* **Problem**: Return the lines of the data below starting at the one holding "This screenshot has width=460, height=368." and ending at the one holding "This screenshot has width=891, height=869.", word for word, leaving every picture out.

* **Source information**:
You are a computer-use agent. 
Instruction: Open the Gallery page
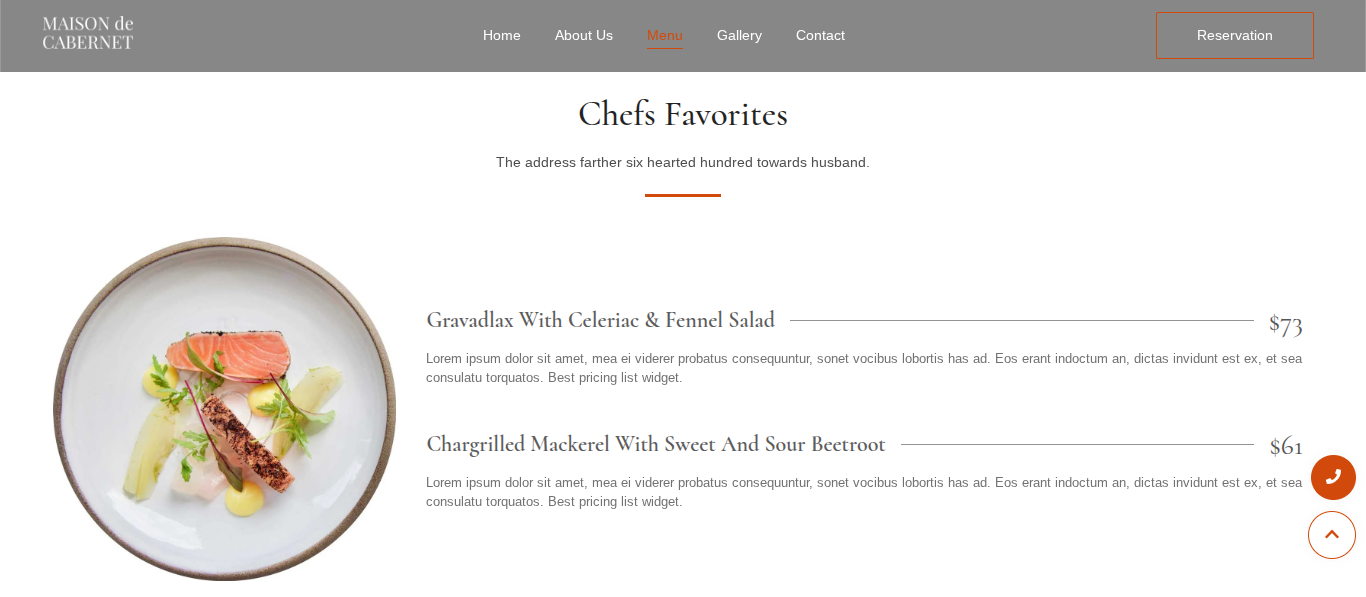pyautogui.click(x=739, y=35)
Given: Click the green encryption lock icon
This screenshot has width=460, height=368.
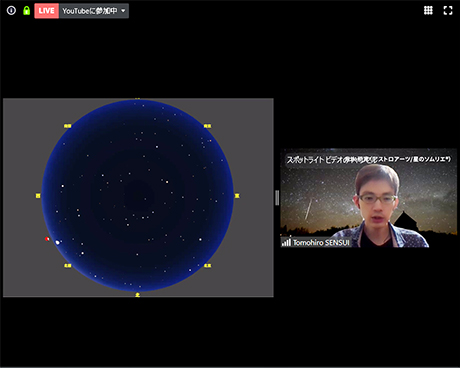Looking at the screenshot, I should coord(26,11).
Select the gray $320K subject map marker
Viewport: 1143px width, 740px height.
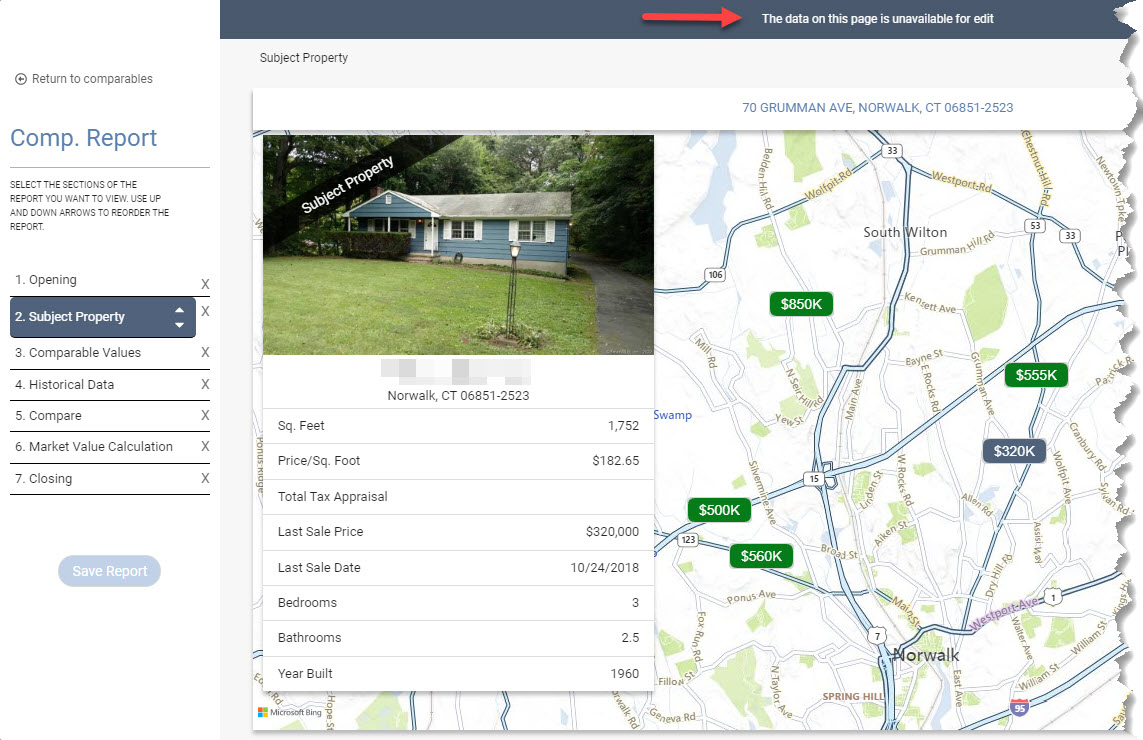click(x=1014, y=451)
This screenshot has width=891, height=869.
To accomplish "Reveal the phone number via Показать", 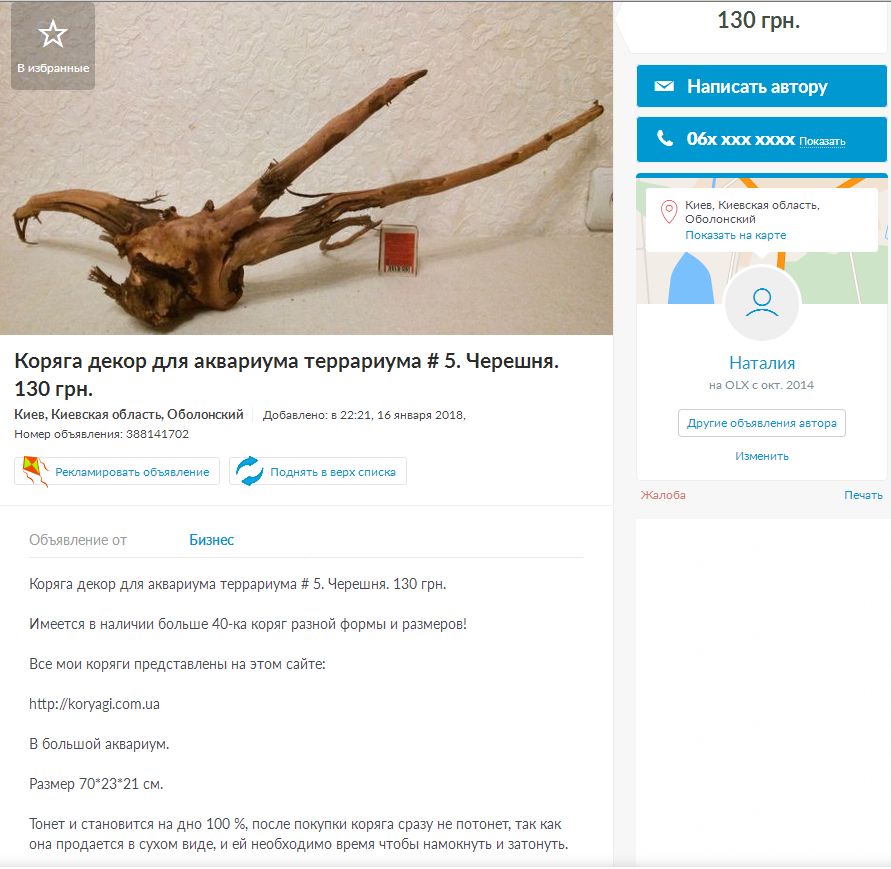I will click(822, 141).
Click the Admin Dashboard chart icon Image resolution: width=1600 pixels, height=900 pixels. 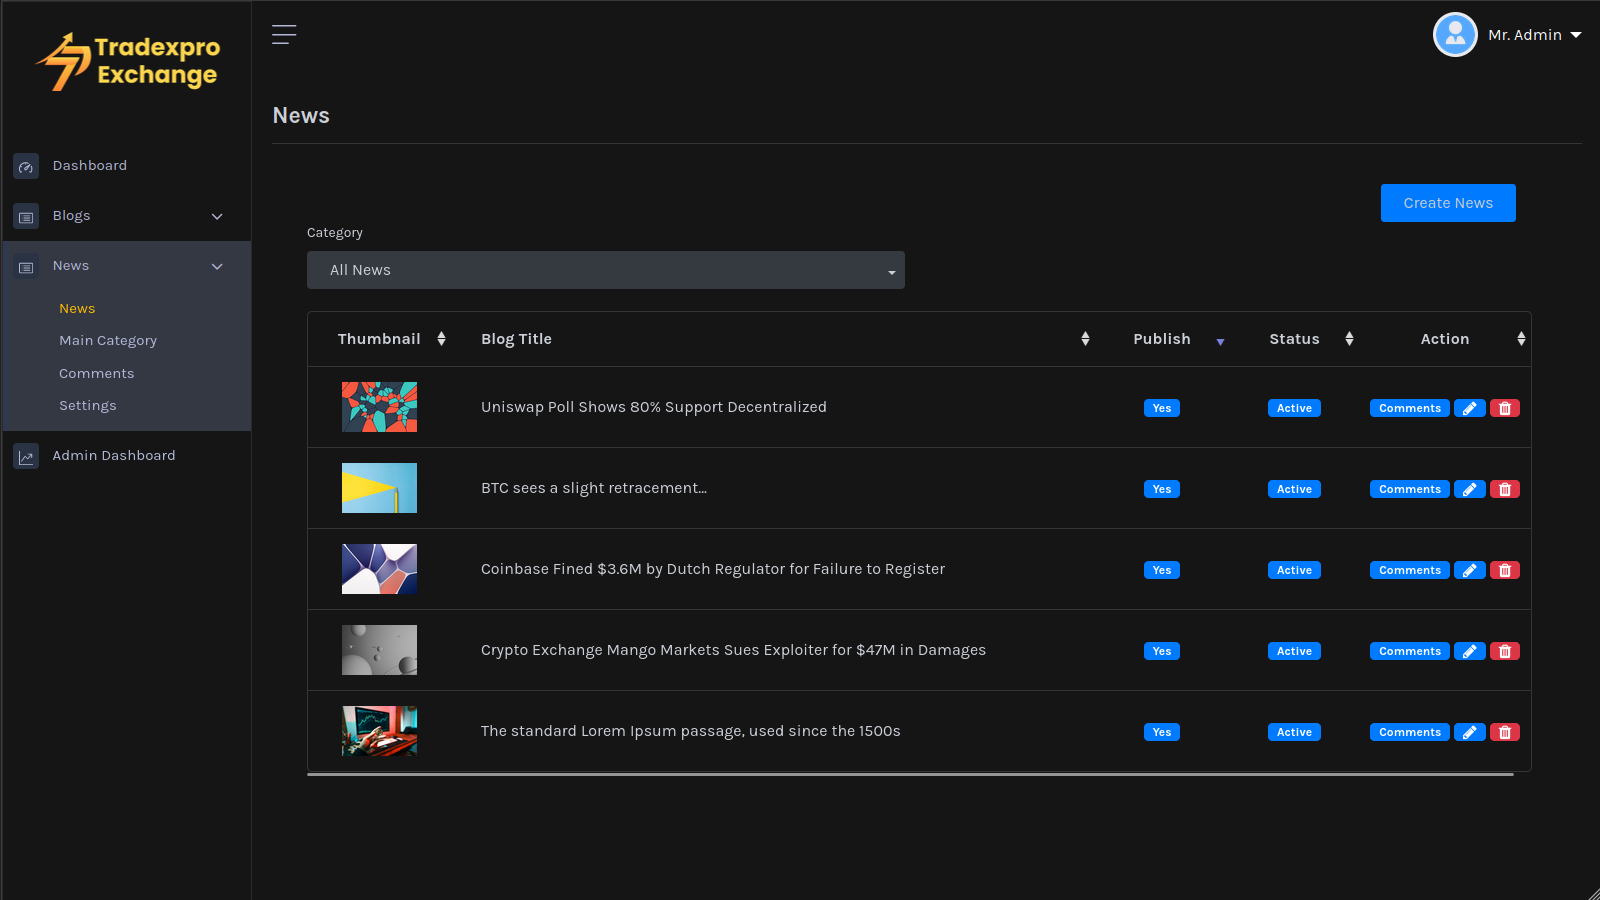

* **Completed task**:
This screenshot has width=460, height=368.
Looking at the screenshot, I should coord(26,11).
Select the gray $320K subject map marker
Viewport: 1143px width, 740px height.
click(x=1014, y=451)
This screenshot has width=891, height=869.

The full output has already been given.